Except of course you can't see it because it started raining.

Ho Hum...

Monday, 8 March 2010

Ca Commence

Day 4 of the shed build and we are out of the ground. Levelling up took a while since the ground is frozen to about 4 inches. Many thanks to our friend David without whom the progress would be much less impressive. Having someone there who knows what they are doing is a big help. I promised my brother Nick that it would take 3 weeks to build the shed so I'm on a tight schedule....

Tomorrow it's insulation and floor boards. We have laid a fleece on the ground to help control the mud, but underneath that the ground is like concrete so I don't think its going to go anywhere.
And here is Julia's latest creation: isn't she clever..

Oh yes the shed really is that big.....

Thursday, 4 March 2010

Hunting and gathering - was it all bad

This week I've finished off the design for the shed, ordered the wood, cast the concrete beam in the wall and glued up the door for the first floor. We've also met some new friends and visited their house and a bunch of other stuff I've forgotten about already. Trouble is with moving out to live a tranquil life in France that there are lots of thing to either occupy or distract you! Anyway the wood was delivered today and we started to dig the foundations to the shed. Sounds easy given that this is digging through 12 inches of top soil but take it from me its not. Digging or indeed farming in general is in fact the work of the devil. Given the choice between hunting and gathering and farming, why we chose farming eludes me!
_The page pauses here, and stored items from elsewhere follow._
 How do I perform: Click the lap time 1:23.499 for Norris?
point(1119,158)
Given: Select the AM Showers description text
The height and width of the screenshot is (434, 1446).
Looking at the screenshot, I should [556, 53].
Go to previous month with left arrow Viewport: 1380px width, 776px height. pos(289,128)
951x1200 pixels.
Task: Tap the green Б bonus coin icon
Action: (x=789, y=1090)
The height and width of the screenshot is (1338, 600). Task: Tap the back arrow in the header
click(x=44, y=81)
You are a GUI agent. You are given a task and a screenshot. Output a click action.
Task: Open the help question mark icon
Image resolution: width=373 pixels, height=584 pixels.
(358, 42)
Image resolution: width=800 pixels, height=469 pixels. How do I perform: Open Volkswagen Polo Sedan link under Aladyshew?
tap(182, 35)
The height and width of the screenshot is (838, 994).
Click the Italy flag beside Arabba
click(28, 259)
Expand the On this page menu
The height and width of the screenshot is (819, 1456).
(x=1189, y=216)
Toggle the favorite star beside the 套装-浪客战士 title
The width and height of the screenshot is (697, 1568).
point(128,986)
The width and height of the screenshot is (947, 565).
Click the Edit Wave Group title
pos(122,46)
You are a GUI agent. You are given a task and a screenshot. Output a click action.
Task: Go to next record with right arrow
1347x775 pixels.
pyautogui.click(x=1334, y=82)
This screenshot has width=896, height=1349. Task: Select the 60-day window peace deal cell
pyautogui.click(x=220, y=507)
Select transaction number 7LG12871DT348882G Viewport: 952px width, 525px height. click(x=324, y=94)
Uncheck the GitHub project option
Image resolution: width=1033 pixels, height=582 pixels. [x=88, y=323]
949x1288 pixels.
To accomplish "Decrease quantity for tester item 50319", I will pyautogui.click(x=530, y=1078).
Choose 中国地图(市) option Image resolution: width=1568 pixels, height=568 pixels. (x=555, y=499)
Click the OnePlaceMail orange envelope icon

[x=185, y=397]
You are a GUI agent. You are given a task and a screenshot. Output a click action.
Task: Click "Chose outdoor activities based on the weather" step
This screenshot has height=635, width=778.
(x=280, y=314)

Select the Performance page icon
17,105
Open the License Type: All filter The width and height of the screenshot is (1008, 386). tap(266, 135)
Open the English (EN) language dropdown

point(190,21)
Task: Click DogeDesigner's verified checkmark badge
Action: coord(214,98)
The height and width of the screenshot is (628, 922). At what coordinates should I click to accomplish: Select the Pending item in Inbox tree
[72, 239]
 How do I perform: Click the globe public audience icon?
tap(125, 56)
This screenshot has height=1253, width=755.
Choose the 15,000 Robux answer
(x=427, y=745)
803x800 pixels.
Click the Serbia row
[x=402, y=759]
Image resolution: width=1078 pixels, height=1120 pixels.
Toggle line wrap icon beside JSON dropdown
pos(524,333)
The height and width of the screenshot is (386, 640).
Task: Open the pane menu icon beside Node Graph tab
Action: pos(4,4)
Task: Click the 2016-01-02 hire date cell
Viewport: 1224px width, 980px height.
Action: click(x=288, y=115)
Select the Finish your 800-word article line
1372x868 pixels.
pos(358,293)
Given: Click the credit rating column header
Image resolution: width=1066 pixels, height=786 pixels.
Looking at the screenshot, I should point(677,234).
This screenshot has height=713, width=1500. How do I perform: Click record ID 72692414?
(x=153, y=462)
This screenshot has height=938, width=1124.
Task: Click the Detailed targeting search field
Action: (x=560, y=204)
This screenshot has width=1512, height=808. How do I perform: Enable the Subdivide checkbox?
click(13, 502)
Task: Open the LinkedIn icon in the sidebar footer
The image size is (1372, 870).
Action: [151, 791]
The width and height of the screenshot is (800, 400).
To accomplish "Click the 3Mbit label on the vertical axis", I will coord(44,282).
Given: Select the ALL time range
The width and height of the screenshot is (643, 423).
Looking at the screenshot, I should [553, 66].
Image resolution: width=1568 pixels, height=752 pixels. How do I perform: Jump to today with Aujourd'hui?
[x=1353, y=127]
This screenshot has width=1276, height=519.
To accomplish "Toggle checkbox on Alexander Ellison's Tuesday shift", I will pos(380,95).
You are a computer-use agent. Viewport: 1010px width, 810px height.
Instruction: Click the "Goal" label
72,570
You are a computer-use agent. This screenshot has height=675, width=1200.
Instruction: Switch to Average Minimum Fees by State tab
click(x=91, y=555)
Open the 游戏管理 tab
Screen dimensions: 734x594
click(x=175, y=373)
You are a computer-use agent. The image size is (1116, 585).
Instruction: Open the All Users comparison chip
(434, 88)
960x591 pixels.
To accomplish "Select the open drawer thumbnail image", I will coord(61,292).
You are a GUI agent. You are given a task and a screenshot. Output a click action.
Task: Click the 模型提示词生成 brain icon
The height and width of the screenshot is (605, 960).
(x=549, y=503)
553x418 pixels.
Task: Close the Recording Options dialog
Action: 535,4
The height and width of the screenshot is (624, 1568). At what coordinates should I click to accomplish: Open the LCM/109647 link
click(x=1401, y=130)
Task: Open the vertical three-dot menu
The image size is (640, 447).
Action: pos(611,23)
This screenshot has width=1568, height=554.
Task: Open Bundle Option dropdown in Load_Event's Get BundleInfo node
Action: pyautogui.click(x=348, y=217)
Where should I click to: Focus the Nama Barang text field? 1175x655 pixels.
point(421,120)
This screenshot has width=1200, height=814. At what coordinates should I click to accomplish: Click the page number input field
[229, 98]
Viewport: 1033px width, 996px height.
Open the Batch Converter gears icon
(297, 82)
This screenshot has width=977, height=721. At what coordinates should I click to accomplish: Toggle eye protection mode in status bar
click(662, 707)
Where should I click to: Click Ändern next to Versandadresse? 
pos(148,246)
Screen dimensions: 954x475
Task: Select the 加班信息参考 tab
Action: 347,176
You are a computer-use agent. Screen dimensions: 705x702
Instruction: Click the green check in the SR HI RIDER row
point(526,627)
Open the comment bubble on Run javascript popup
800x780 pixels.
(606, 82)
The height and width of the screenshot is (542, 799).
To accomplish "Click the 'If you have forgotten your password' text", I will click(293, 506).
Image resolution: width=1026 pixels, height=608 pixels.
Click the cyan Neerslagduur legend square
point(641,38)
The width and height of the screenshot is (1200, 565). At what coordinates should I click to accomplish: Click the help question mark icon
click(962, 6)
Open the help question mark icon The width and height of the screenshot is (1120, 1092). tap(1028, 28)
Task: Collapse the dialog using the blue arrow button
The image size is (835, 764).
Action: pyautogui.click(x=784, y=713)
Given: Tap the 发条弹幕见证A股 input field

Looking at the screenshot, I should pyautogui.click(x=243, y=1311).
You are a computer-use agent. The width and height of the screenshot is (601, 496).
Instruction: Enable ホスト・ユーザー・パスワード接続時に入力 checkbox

Here is a pile of wood:

And then there was the digging:

Now when I started digging out the foundations I had envisaged just for the blocks not whole area. WHAT WAS I THINKING. Mike Duckett if you read this, I never learn!!!

Oh and the mechanical plough in the picture...doesn't help. Just makes you even more knackered trying to control the plough and you still have to dig out the mess. Ho Hum.